The most common reason for weight gain in pet is overeating. If the number of calories consumed by the pet each day is more than is used for normal body functions and during exercise then extra calories are stored as fat. There are other factors that can contribute to weight gain including heredity, breed, body type, and some medical conditions. Usually all that is needed for weight loss is reduced calorie intake and increased exercise. It is a common myth that spaying/neutering a pet will cause slowing of the metabolism. However, just like humans an animals metabolism will slow with age, so as they get older they will need to eat less calories each day.
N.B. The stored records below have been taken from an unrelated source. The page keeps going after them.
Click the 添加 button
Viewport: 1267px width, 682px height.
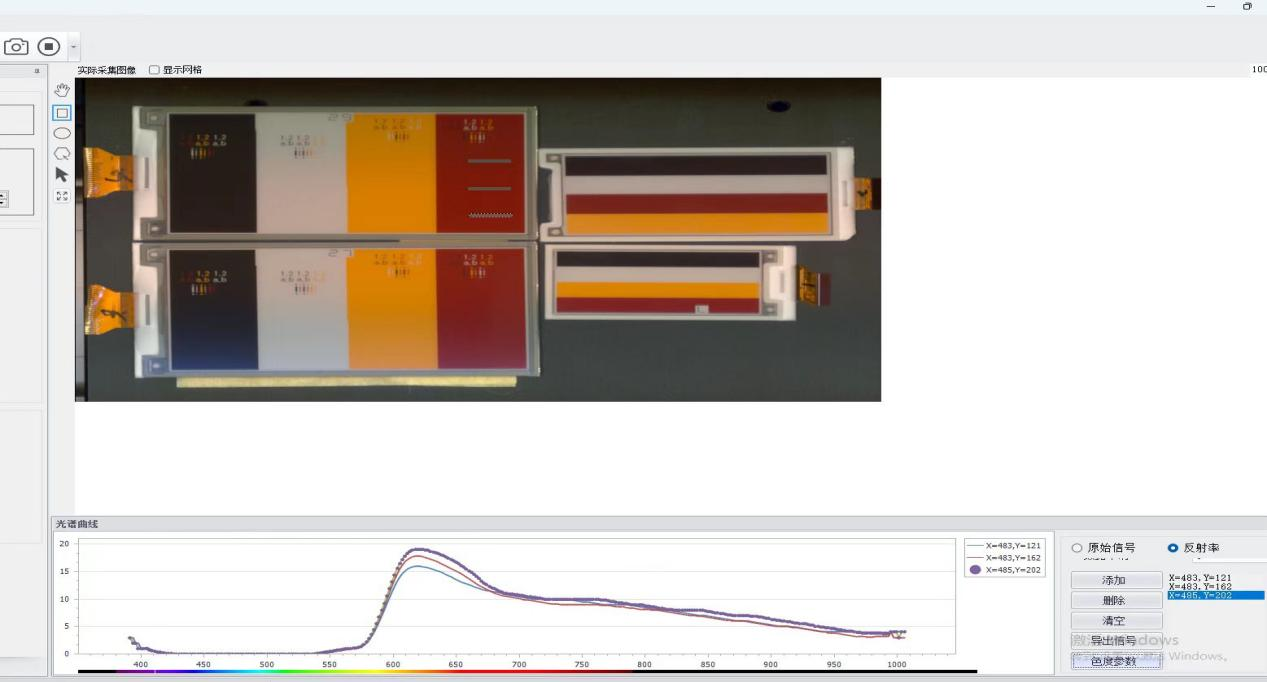[x=1115, y=580]
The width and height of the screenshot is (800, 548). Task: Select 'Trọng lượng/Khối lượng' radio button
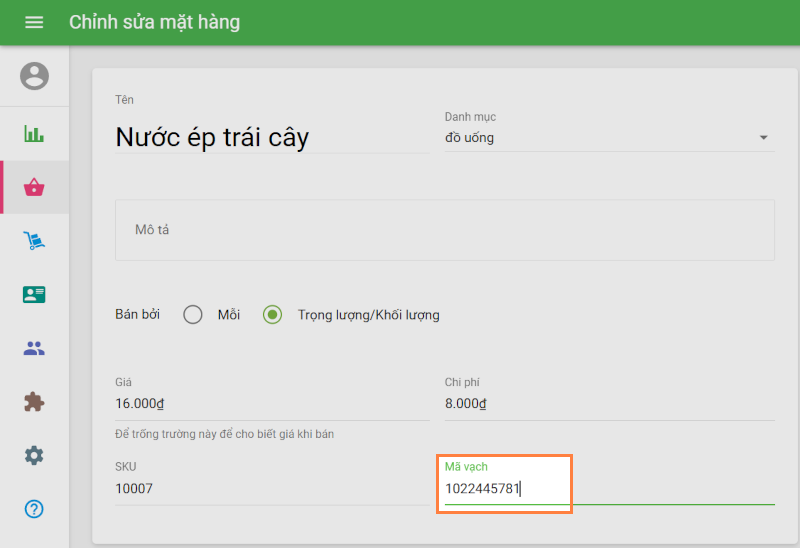click(x=272, y=315)

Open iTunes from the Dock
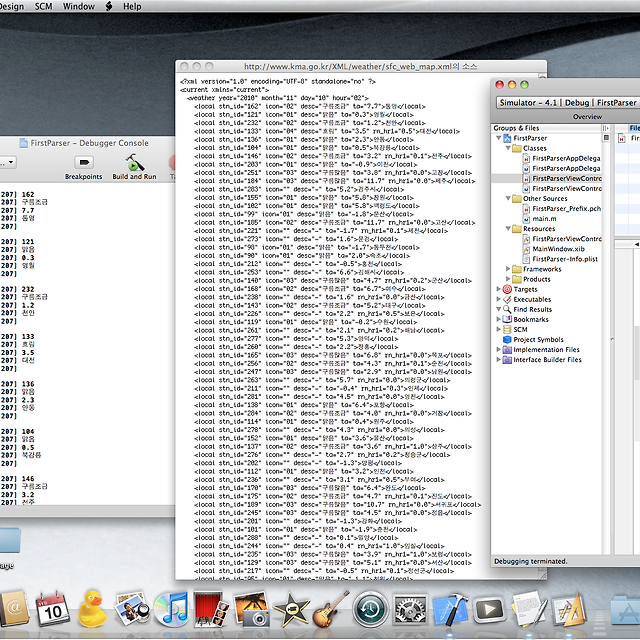(x=174, y=608)
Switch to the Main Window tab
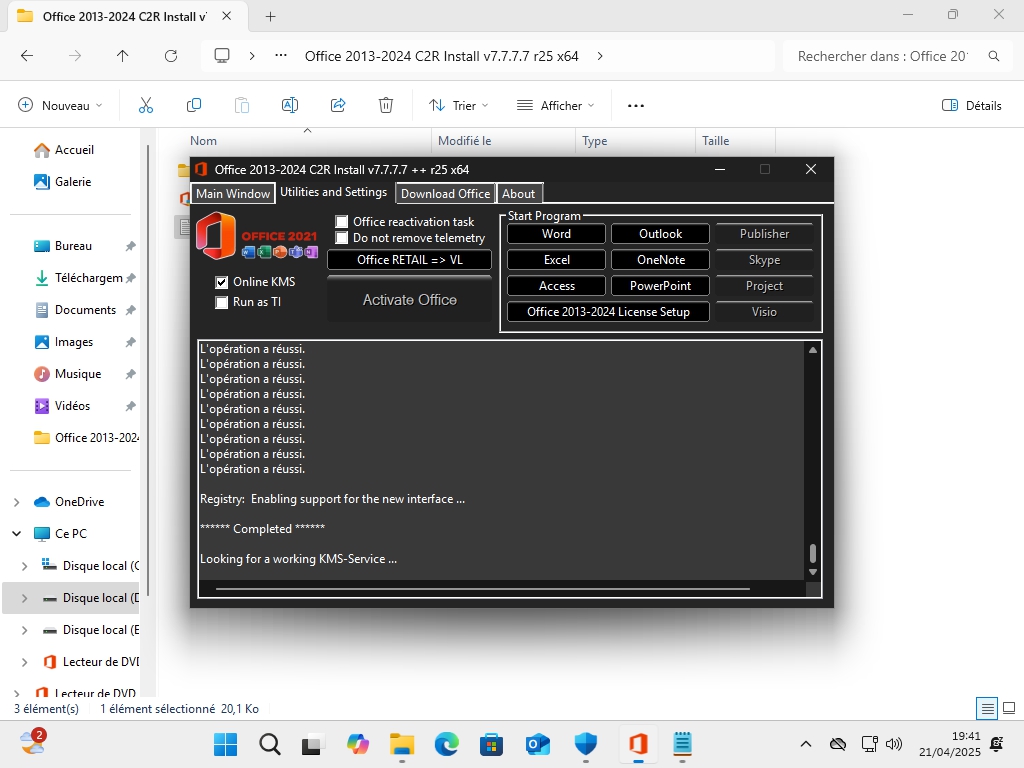This screenshot has height=768, width=1024. (x=232, y=194)
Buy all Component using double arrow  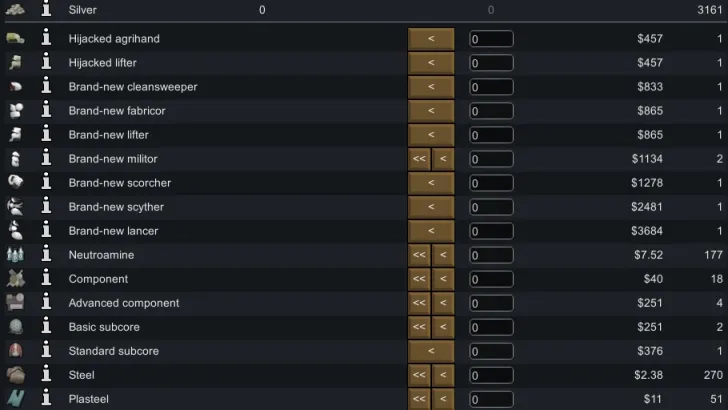click(x=419, y=279)
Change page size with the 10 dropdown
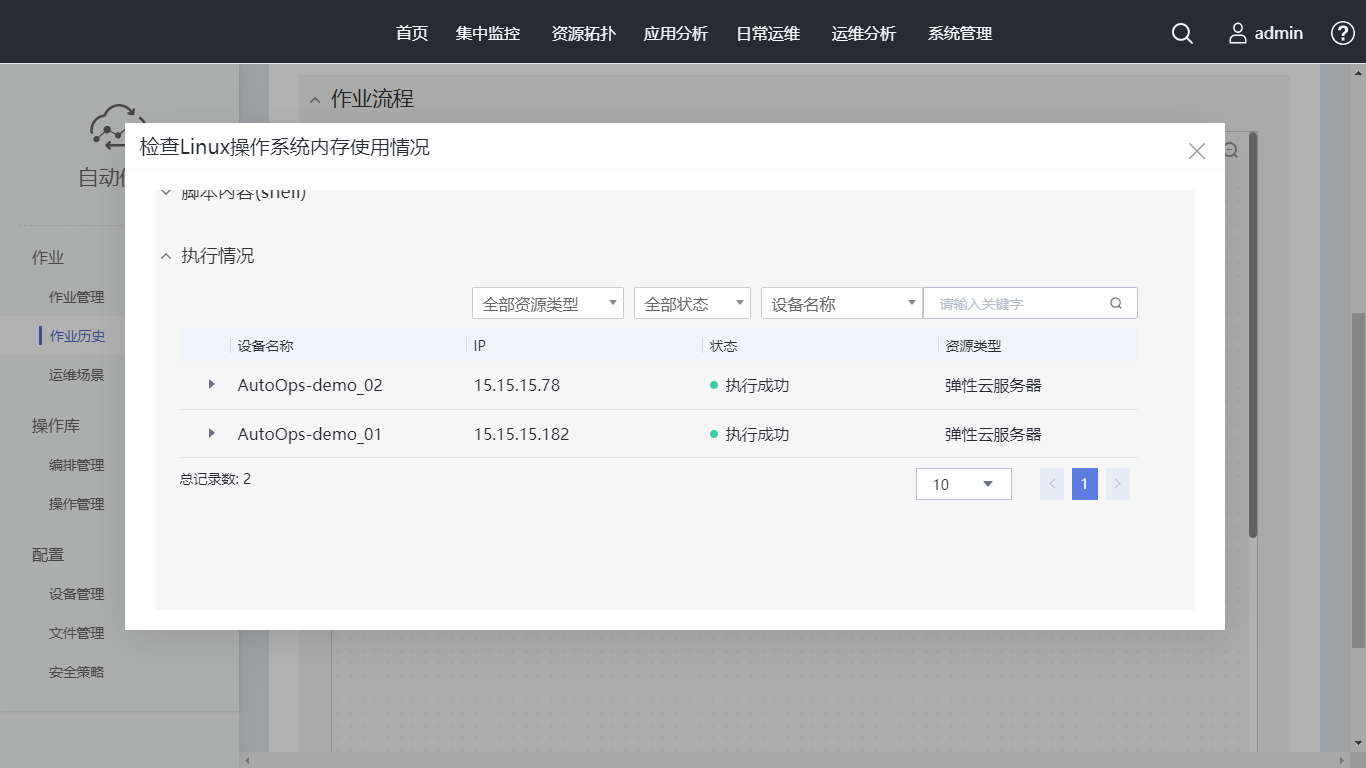Image resolution: width=1366 pixels, height=768 pixels. click(x=963, y=484)
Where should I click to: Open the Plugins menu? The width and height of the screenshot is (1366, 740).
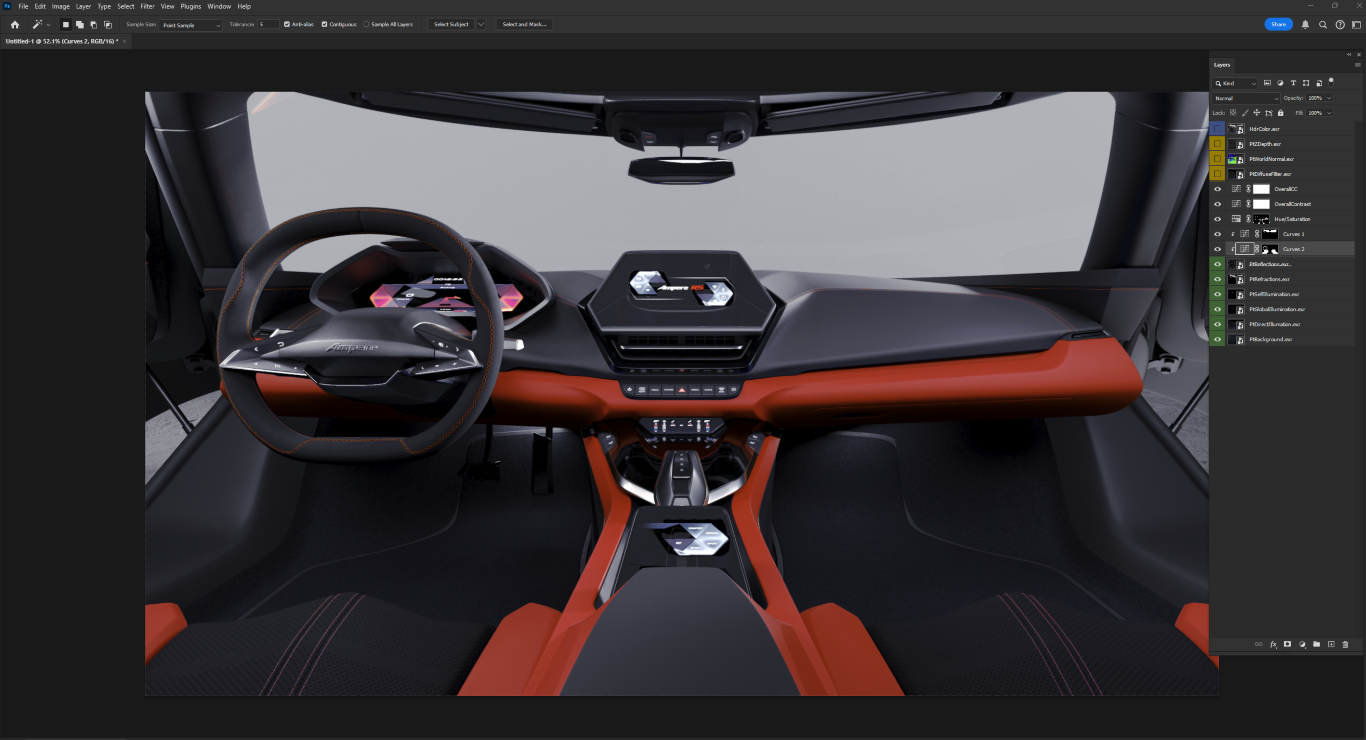[190, 6]
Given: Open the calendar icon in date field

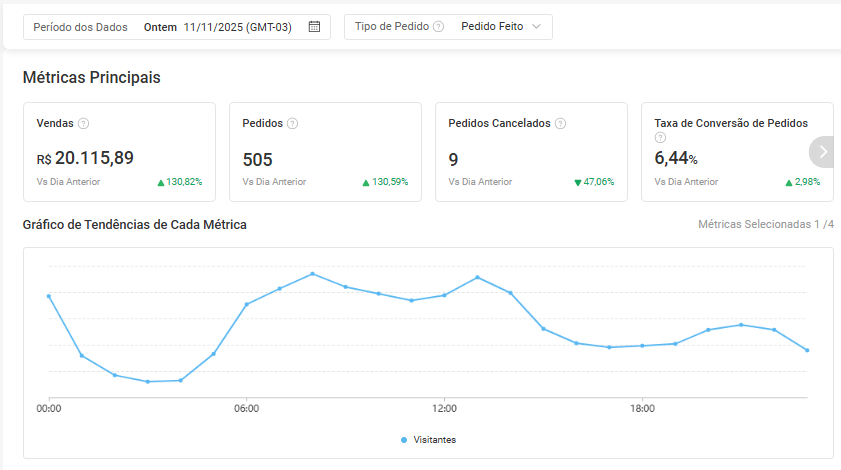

Signs that your pet is overweight include:

1. Difficulty finding the ribs under layers of fat. Ribs should be easily felt.

2. Sagging stomach

3. No waist

4. Broad / flat back

Ideal weights for dogs vary by breed but a healthy pet usually weighs between 8-10 lbs. You can find a chart of ideal dog weights for common breeds at www.petobesityprevention.com/weight_ranges.htm

If your pet is overweight then you should visit your vet to get a weight assessment and suggestions for a diet plan.

An easy diet plan for dogs is:

1. Record the weight of your dog

2. Reduce their daily calorie intake by 1/3 (this means 1/3 of the total calories consumed in food and treats)

3. Weigh your dog again after 2 weeks

4. If no weight is lost – reduce calories again by 1/3. If weight is lost then stick to this amount of calories.

5. Repeat this cycle until your dog successfully starts losing weight

A healthy rate of weight loss is 1-2% of total body weight per week. If your pet is losing weight more rapidly then they may be losing lean muscle tissue. You should feed your pets a quality food and avoid table scraps and too many treats. Some vets recommend avoiding “Low Calorie” or “Diet Foods” for pets as these food have less fats and often more carbohydrates. Extra carbs stimulate insulin production which tells the body to store unused calories as fat. Often it is preferable to simply cut the amount of your regular pet foods.

For more weight loss tips visit www.petobesityprevention.com or take advantage of Canine Weight Check and take your dog to your nearest participating vet for a free weight assessment. Don’t wait any longer to start improving the health of your pets – because who want to have less time with their companions?